Adesso ride Silvio: «Siamo alle comiche»

nostro inviato a Palermo

Sono rimasti appesi, come tutta l’Italia, alle videorecite dei fratelli Graviano. E ora, ora che le deposizioni sono finite, il Cavaliere e Dell’Utri provano a mettere un punto fermo nella saga mafia&bombe.
«Che volete che vi dica, siamo alle comiche» spiega Silvio Berlusconi rispondendo ai cronisti a Bruxelles. Poche parole per chiudere, si spera, una parentesi oscura e indecorosa. E per dire basta a una stagione di veleni che rischiano di compromettere non solo l’immagine del presidente del Consiglio, ma anche quella del Paese a livello internazionale.

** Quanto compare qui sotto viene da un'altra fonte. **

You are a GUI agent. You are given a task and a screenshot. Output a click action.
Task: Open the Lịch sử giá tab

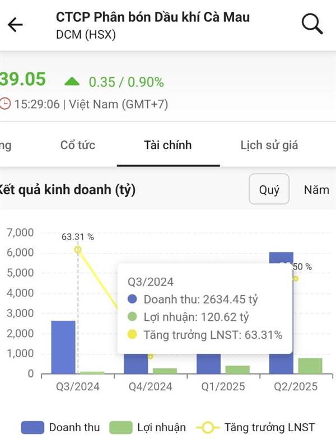[x=269, y=145]
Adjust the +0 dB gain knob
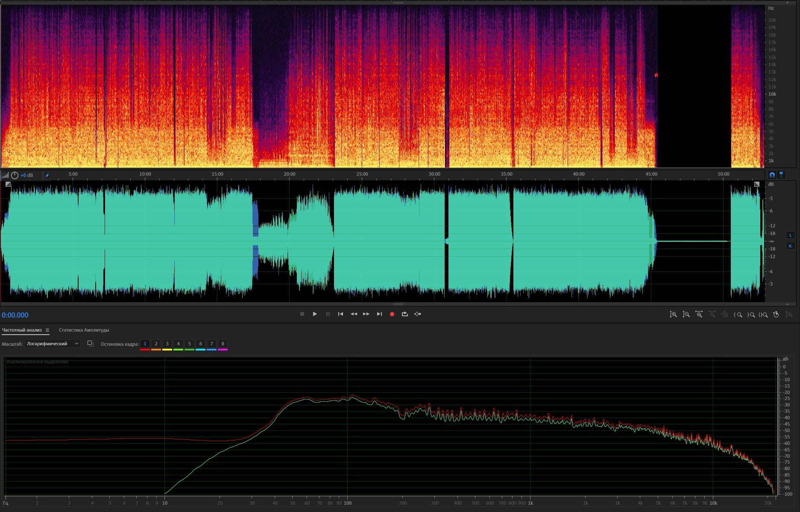 pyautogui.click(x=15, y=175)
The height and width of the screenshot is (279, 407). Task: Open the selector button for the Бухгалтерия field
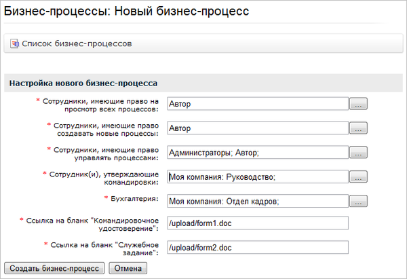(x=357, y=202)
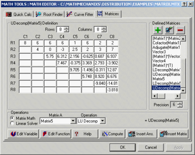
Task: Increase the Rows count stepper
Action: (x=66, y=28)
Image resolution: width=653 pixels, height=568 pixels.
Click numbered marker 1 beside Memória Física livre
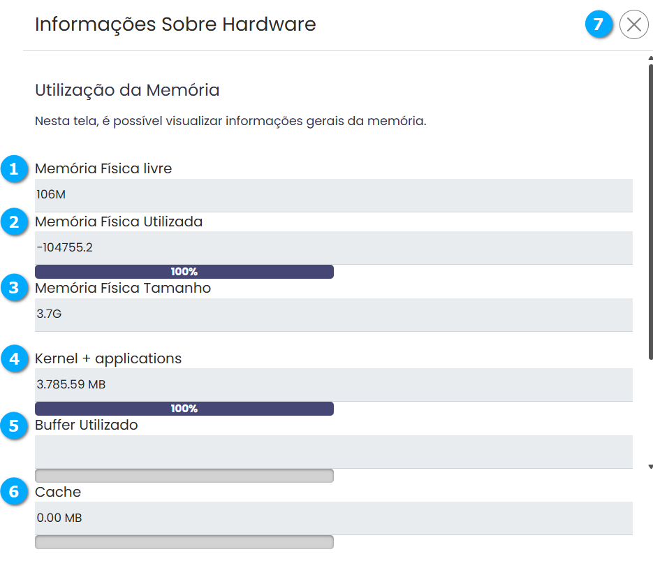tap(14, 169)
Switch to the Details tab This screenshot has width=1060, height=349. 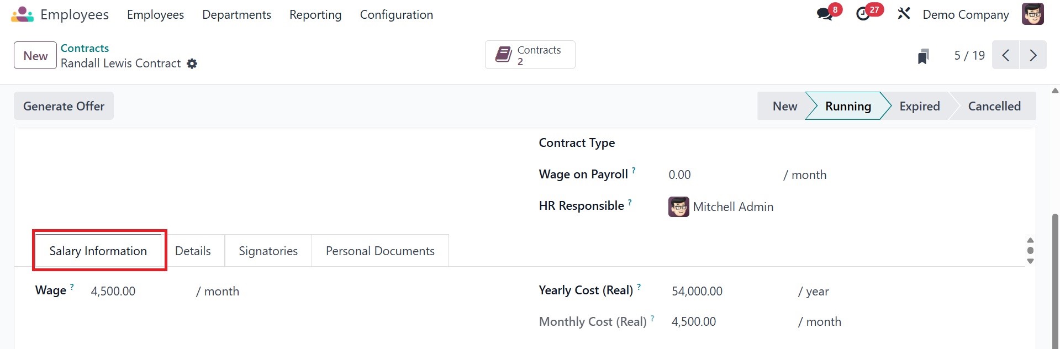click(x=193, y=251)
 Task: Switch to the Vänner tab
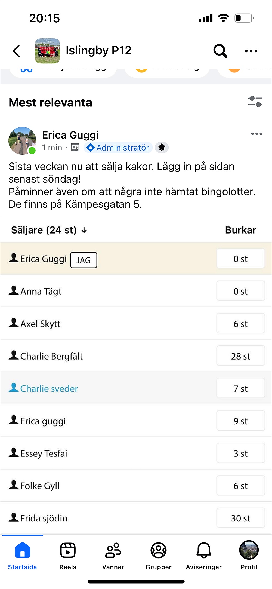pyautogui.click(x=113, y=555)
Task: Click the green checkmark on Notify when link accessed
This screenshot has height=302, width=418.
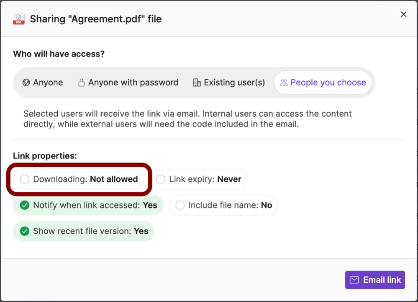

A Palermo, invece, Marcello Dell’Utri è un fiume in piena. «Basta con questa spatazzatura» dice giocando con il nome del pentito più corteggiato dalle Procure d’Italia. «Dovrei fare i salti di gioia, ma sono stanco e sto scontando la mia pena».

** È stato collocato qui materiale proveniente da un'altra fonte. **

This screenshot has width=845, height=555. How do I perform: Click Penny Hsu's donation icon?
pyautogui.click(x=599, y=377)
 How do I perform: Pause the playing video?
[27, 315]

Gli avvocati esultano: il processo Dell’Utri è stato riaperto a un passo dalla sentenza proprio per ascoltare, venerdì scorso, Gaspare Spatuzza. L’accusa si era data obiettivi sempre più alti, ambiziosi, epocali. Ora questa tornata di smentite e silenzi potrebbe far naufragare la nave dibattimentale.

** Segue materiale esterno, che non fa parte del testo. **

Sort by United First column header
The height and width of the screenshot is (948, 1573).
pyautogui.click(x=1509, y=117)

L’accusa pare frastornata, il presidente della Corte d’appello Claudio Dell’Acqua incalza rapido, a tratti implacabile, il procuratore Gatto e gli imputati collegati in video. Lo spettacolo, andato in mondovisione, sta scivolando in farsa e lui ha fretta di chiudere. O almeno di arginare quel pastrocchio di accuse affastellate. Infine, congeda tutti dando appuntamento al 18 dicembre.
«C’è stato - dice Marcello Dell’Utri - un tentativo allucinante di coinvolgere Berlusconi attraverso Spatuzza». L’incursione, a quanto pare, è finita, gli inviati dei grandi giornali battono in ritirata. E Dell’Utri riflette ad alta voce con toni che riecheggiano l’Andreotti imputato di mafia: «In questo processo c’è stato un burattinaio». Almeno per il momento senza identità. Lo scopo non è stato raggiunto, i pozzi non sono stati avvelenati, anche se il dibattimento è ancora in corso e la sentenza arriverà nelle prossime settimane.
«Mi ha colpito la dignità di Filippo Graviano», conclude Dell’Utri. A differenza di Spatuzza il suo mi sembra un vero percorso di ravvedimento».
Ma non tutti la pensano allo stesso modo. Nemmeno a Roma, dove il «duello» Spatuzza-Graviano ha infiammato il Palazzo. «Spatuzza è un pentito, Graviano no - afferma Massimo D’Alema -. Se un pentito fa delle dichiarazioni contro un boss è difficile che l’altro le confermi».

«Sono nella disperazione - replica Fabrizio Cicchitto - tutti quelli, dall’Unità a Repubblica, che avevano cavalcato Spatuzza e che aspettavano i Graviano come fossero i nuovi messia».
Un fatto è sicuro, il verbo tanto atteso da una parte del Paese, almeno per ora, non c’è.